In slight contrast, the Court in Vu included cell phones under the umbrella of “computers” in explaining how computers are different from other searchable locations, elevating them to the status of homes in terms of the expectation of privacy from the intrusions of the state. Citing R v Morelli, 2010 SCC 8 the Court in Vu noted that “it is difficult to imagine a more intrusive invasion of privacy than the search of a personal or home computer” (Vu, para 40):

First, computers store immense amounts of information, some of which, in the case of personal computers, will touch the “biographical core of personal information” referred to by this Court in R v Plant, [1993] 3 S.C.R. 281, at p. 293. The scale and variety of this material makes comparison with traditional storage receptacles unrealistic (para 41).

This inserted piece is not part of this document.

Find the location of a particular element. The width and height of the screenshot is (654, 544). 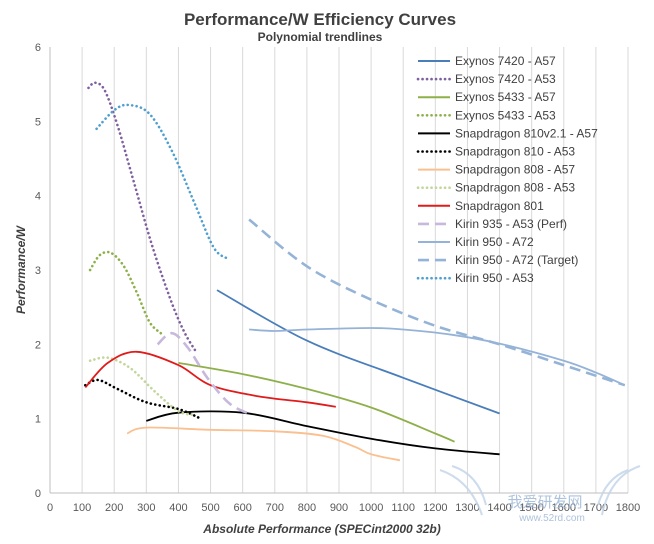

legend-label-snapdragon-810-a53: Snapdragon 810 - A53 is located at coordinates (515, 152).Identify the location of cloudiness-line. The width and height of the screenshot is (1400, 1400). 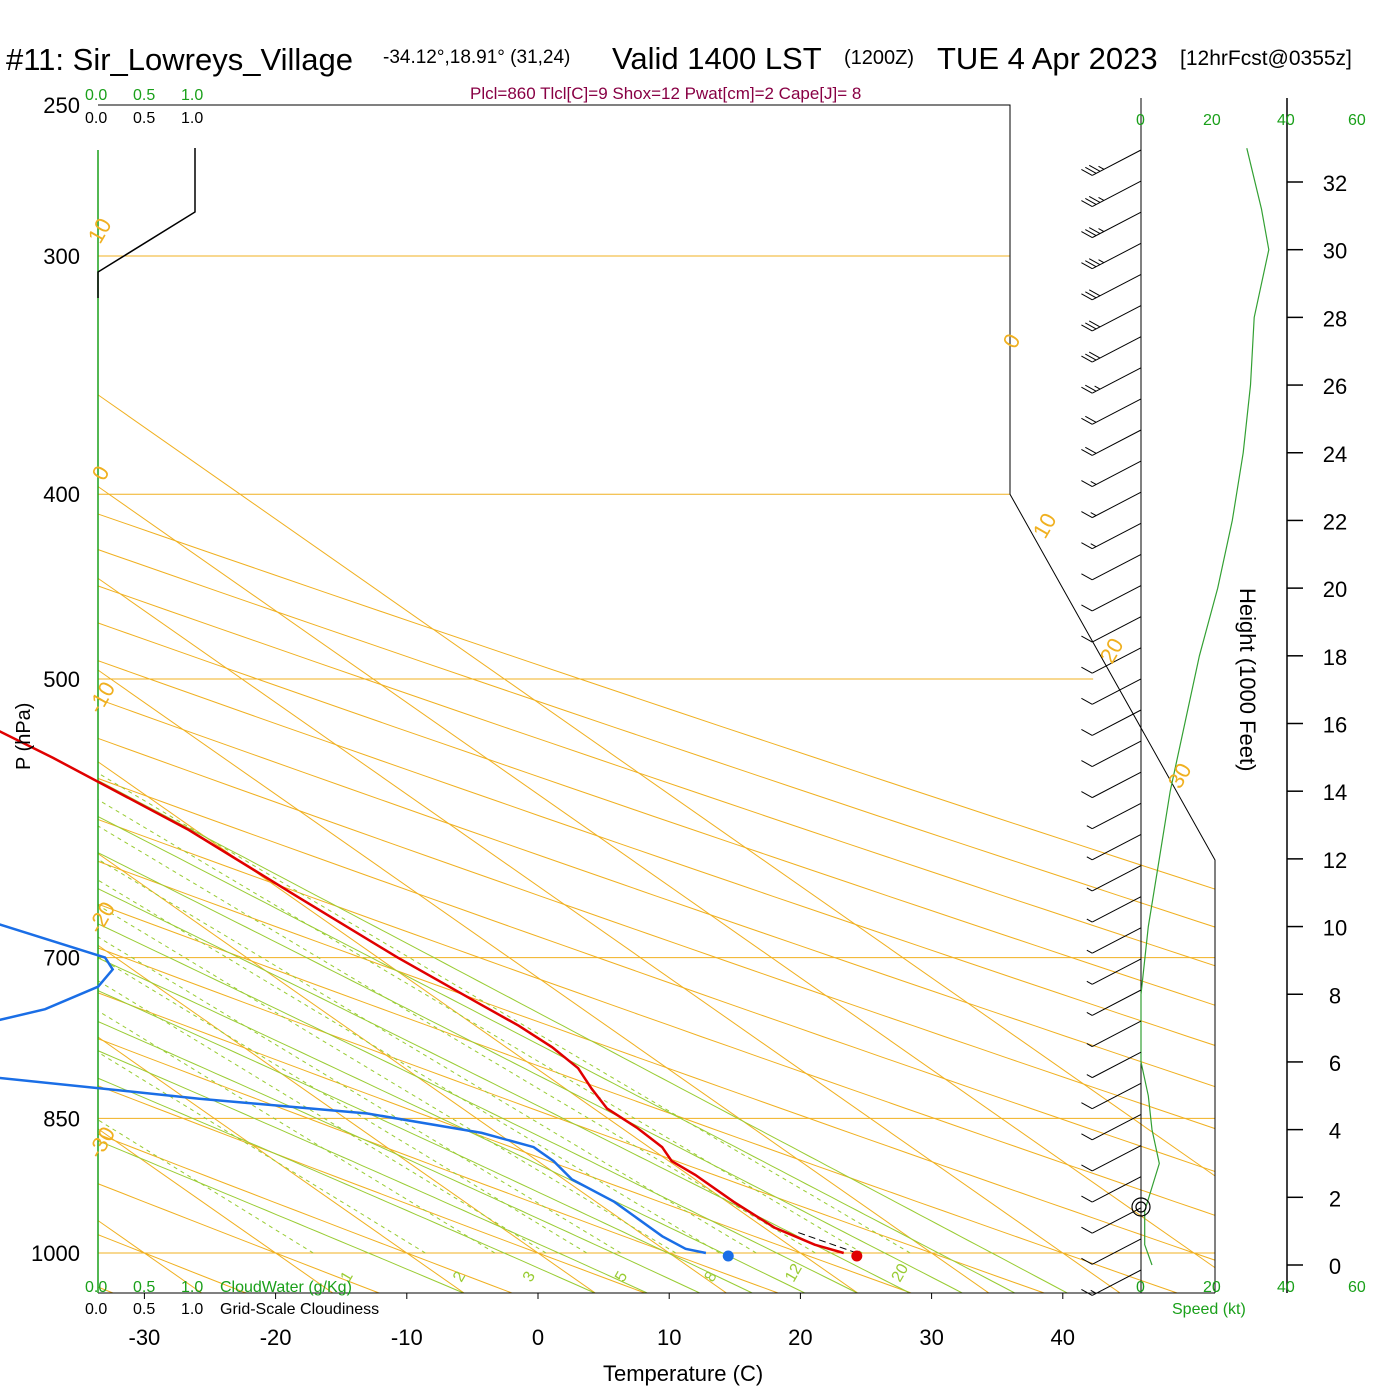
(146, 223).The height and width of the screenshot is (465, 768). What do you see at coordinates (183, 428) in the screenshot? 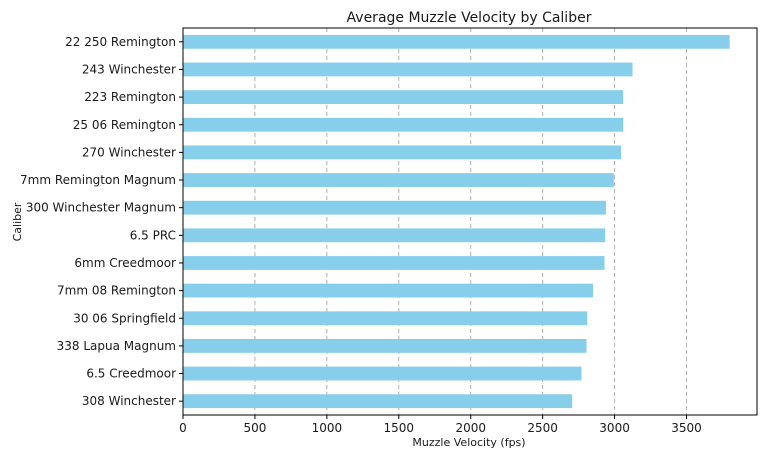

Another factor that also influenced Justice Goepel was what he viewed as the ‘voluntariness’ of text messages in contrast to what he saw as a more ‘inadvertent’ informational trace left behind by computer users (Pelucco, para 133). As such, this perceived difference influenced his decision that there should be less of a reasonable expectation of privacy in a cell phone than in a computer.

Conclusion

Given the majority’s conclusion, the principle that appears to be emerging now is that individuals can reasonably expect that police will not search their text messages without prior authorization. All levels of courts continue to struggle with a determination of this issue, but it is encouraging that a majority of the BC Court of Appeal took a stand in favour of privacy rights in a context of increasing state surveillance. It is not clear if this decision can be reconciled with the recent 4-3 majority decision in Fearon, where the Court ruled that the common law power of search incident to arrest justified the admissibility of the evidence found in the search of Mr. Fearon’s cell phone.

However, the present case must also be hailed for the appropriately generous interpretation it gives to the section 8 right to be free from unreasonable search and seizure. Surely this particular interpretation is much more in keeping with the spirit of section 8 first articulated under Hunter v Southam, Inc., [1984] 2 SCR 145] in which a unanimous Court ruled that warrantless searches are presumed unreasonable and that searches must have prior authorization from a person who is capable of acting judicially.